— Exercise input —
------------
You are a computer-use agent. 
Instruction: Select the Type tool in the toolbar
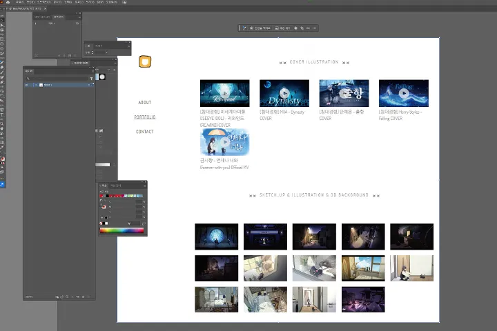coord(2,115)
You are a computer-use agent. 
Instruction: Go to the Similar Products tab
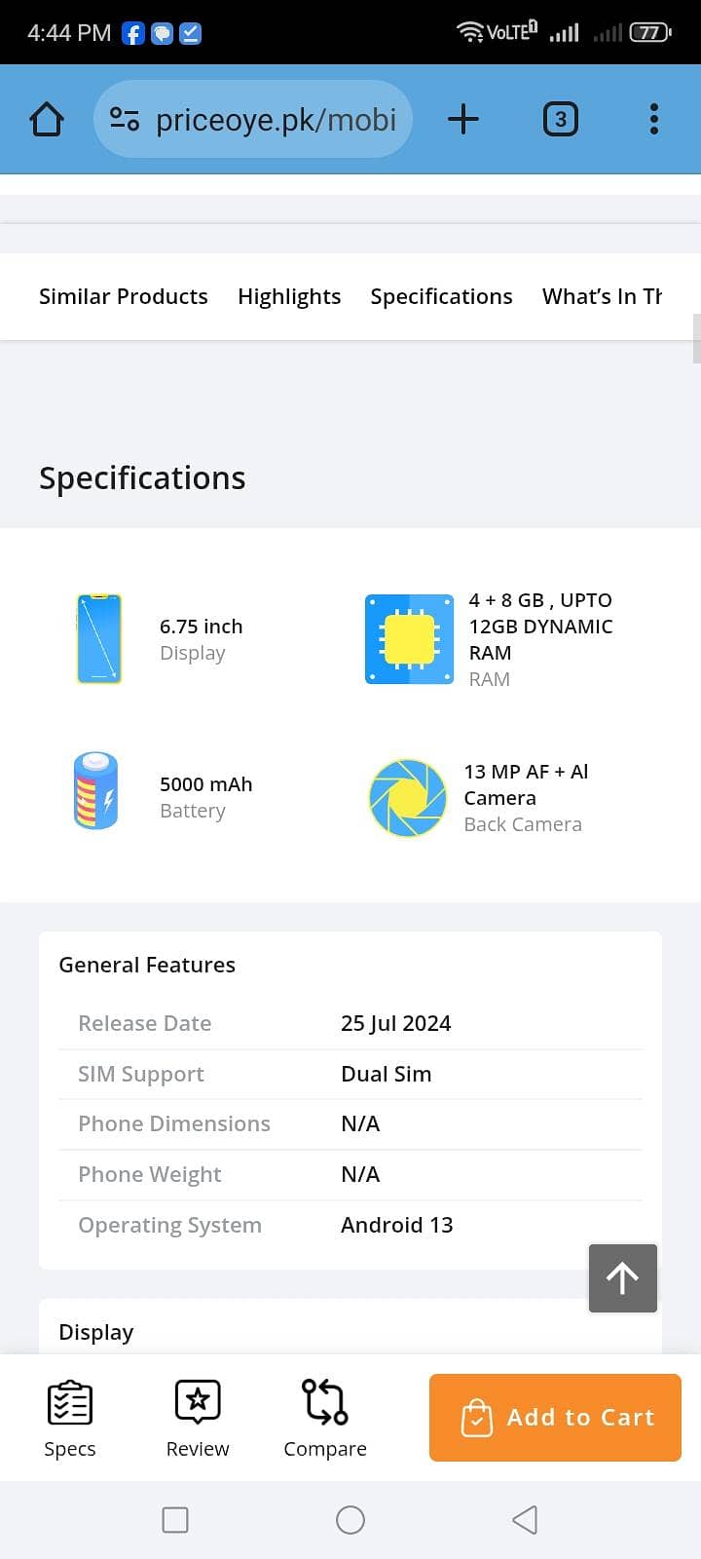[x=124, y=296]
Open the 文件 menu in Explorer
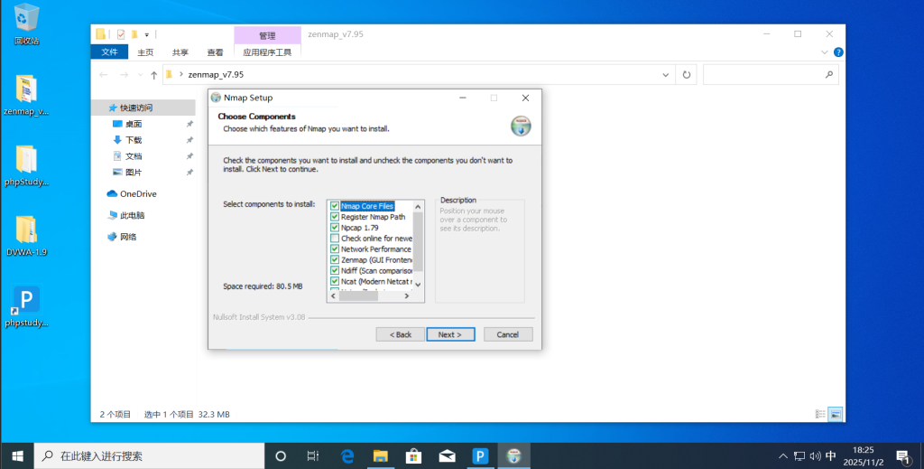The height and width of the screenshot is (469, 924). tap(110, 52)
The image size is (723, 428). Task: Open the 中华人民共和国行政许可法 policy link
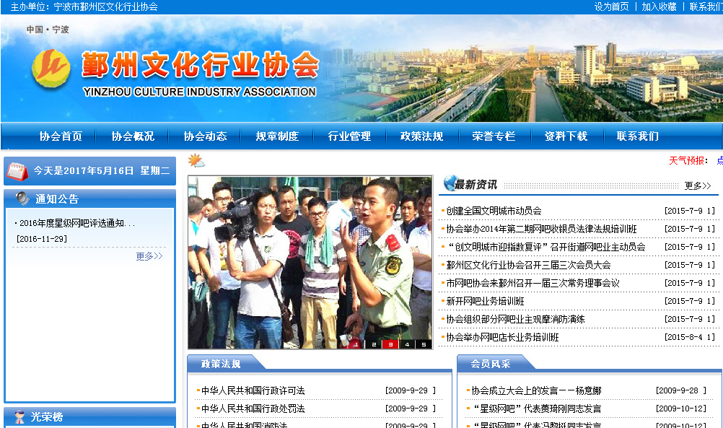pyautogui.click(x=253, y=390)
------------
— Required work —
Set all of the records down once more, letter for letter, with the images removed.

— Result for this exercise —
You are a computer-use agent. 
Instruction: Select the Type tool in the toolbar
coord(2,115)
You are a computer-use agent. 
Instruction: Go to the Similar Products tab
[x=124, y=296]
Open the 文件 menu in Explorer
The height and width of the screenshot is (469, 924). tap(110, 52)
The image size is (723, 428). Task: Open the 中华人民共和国行政许可法 policy link
pyautogui.click(x=253, y=390)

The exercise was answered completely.